Just seems like they'd be the last people in the world to buy sposies.
Me too! If you can make those beautiful quilts how hard is it to hem a flat? and knit a soaker?

And why are buttons and zips not allowed, but adhesive tabs and absorbent gels?

Quote:
horse-drawn pesticide sprayer.
Oh I hate to think what it does to the dosing rate when the horse stops to crap!!
post #54 of 108
Quote:
Originally Posted by wannabe
Me too! If you can make those beautiful quilts how hard is it to hem a flat? and knit a soaker?

And why are buttons and zips not allowed, but adhesive tabs and absorbent gels?
I don't quite understand the exotification of the Amish. They're just people. Maybe they don't have time to hem a flat or knit a soaker. Maybe they don't want to. Lots of people don't.

ETA: And not all Amish women make quilts.
post #55 of 108
I don't think anyone's debating that they're people, but they do have their own culture that they keep separate from mainstream culture, and they are known to preserve old-fashioned traditions and methods and manual tools. It seems incongruous for them to use disposable diapers and pesticides.
post #56 of 108
Quote:
Originally Posted by Sustainer
I don't think anyone's debating that they're people, but they do have their own culture that they keep separate from mainstream culture, and they are known to preserve old-fashioned traditions and methods and manual tools. It seems incongruous for them to use disposable diapers and pesticides.
And yet many of them do. This thread seems to be perpetuating an awful lot of stereotypes and assumptions. Insert another religious or ethnic group in some of these sentences instead of "Amish" and I think people would see how stereotypical it really is.
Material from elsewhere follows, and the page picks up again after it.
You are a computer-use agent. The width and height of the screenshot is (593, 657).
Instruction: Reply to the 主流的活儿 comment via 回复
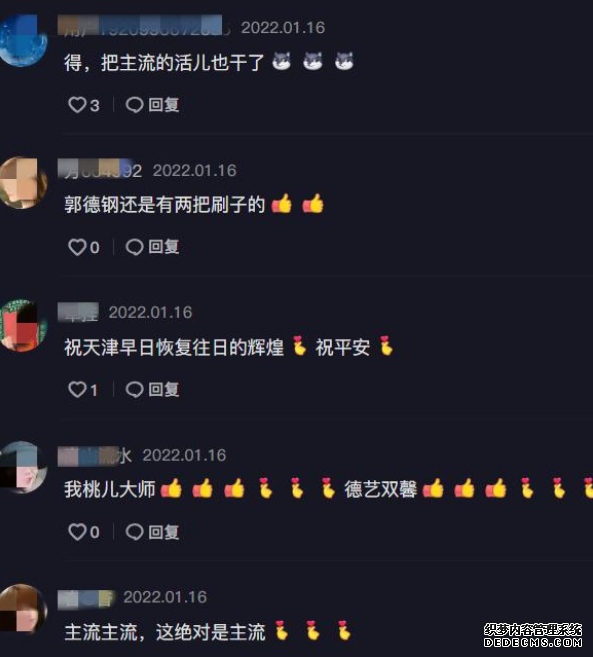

I wanted to add- it seems to me it would make more sense to say, wow, my preconceptions about the Amish just weren't true, than, dang, the Amish aren't living up to my expectations. They are simple, darn it, and how hard would it be for them to use cloth?
post #57 of 108
Thanks, Annette You've saved me from some time-consuming nak-ing! :LOL
post #58 of 108
Quote:
Originally Posted by annettemarie
And yet many of them do. This thread seems to be perpetuating an awful lot of stereotypes and assumptions. Insert another religious or ethnic group in some of these sentences instead of "Amish" and I think people would see how stereotypical it really is.
I dunno... if I go back and insert MDC'ers instead of Amish, I could totally see this thread taking place on another board. MDC has its own culture that lead to a certain lifestyle.

Maybe if you could point out the sentences that you think have stereotypes, rather than just a series of posts talking about our assumptions about that group of people and how they were wrong, it would help?
post #59 of 108
Quote:
Originally Posted by annettemarie
I wanted to add- it seems to me it would make more sense to say, wow, my preconceptions about the Amish just weren't true, than, dang, the Amish aren't living up to my expectations. They are simple, darn it, and how hard would it be for them to use cloth?
I was just going to say something similar. Gosh they are talked about in this thread like they are some sort of exotic species not just a set of people with a typically more simple way of life.
post #60 of 108
Quote:
Originally Posted by KristiMetz
I dunno... if I go back and insert MDC'ers instead of Amish, I could totally see this thread taking place on another board. MDC has its own culture that lead to a certain lifestyle.
Yeah, but how would that make you feel?

Quote:
Maybe if you could point out the sentences that you think have stereotypes, rather than just a series of posts talking about our assumptions about that group of people and how they were wrong, it would help?
Honestly, I don't think it would be a good idea for me to go through the thread picking apart posts. I don't want to do it. But I do feel the sentiment is here that the Amish should be held to some sort of imaginary standard that has been created based on preconceptions of how "Amish people" are supposed to be.